I am still trying to work out where my books fit in in all this. The men who’ve read my work have always praised it, much to my delight. While there is always HEA or HFN in my stories, I was never told the men in my books were unrealistic. I have never been able to portray men with that that world at their feet kind of confidence, doing and saying things that real guys wouldn’t do and say. They don’t vie for dominance, which is one of the characteristics I’ve learned is common in M/M Romance. I like them to be sensitive and protective. I like them to have some neuroses here and there left over from childhood experiences that they learn to find healing for with the man who is their love interest. Sometimes they say the wrong thing or act like a jerk and have to apologize. Some of them are vegetarian, more than one has taken in a stray animal. Which perhaps the characters in many other authors’ books have done. I’m not judging. I haven’t read enough of them to make that determination. I’m just trying to figure out where my books fit on the spectrum. I have tried to begin writing the business billionaire mogul type character in an Armani suit kind of story but I can never get more than a couple thousand words in before I am delving into his deep psychological past and making him other than a jet-setter in the corporate world I personally despise and then focus on his personal development and the mutually healing interactions with his growing love interest. But because there is always a Happy-Ever-After of Happy-For-Now and the characters, once they meet and begin to fall in love, only ever have sex with each other, which is not always the case in real-life relationships, my work can’t really qualify as “gay fiction.”

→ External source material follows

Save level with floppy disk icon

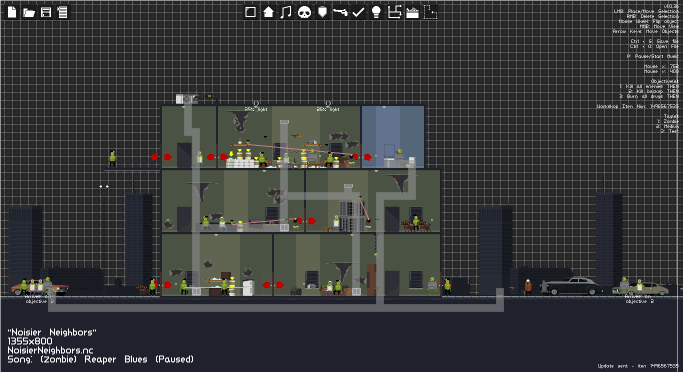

So… I write romances between men that don’t really seem to be the kind of M/M Romance that is wildly popular. I don’t write gay fiction that expresses the concerns and issues of gay men today with the exception of a character having come from a homophobic family and having to work through the fallout of that upbringing. And I don’t write what could be considered slash fiction or yaoi-inspired fiction, although that latter category is another one I fancied I was writing and realized I was wrong. Setting a gay romantic story in Japan and having Asian characters does not automatically make a story yaoi. Hello again!

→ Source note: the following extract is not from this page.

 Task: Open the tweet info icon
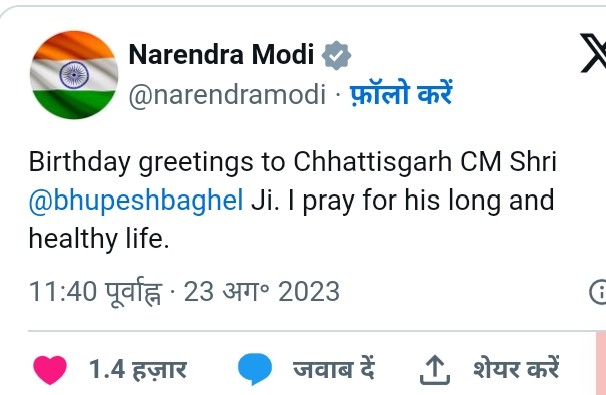(598, 292)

So what genre is it? I thought of a possibility. Perhaps “gay romantic fiction” would be the name that encapsulates my books (and the work of other authors as well). Stories wherein the main focus is on the developing romance between the two heroes within the broader context of solving a murder mystery or some such plot arc, but also contains more emphasis on character study and personal growth and at times, spiritual consciousness?
Yes, perhaps “gay romantic fiction” would be a more accurate moniker? No doubt there are other authors (some of whom I know personally) whose work fits more into a genre of this name. What do you think?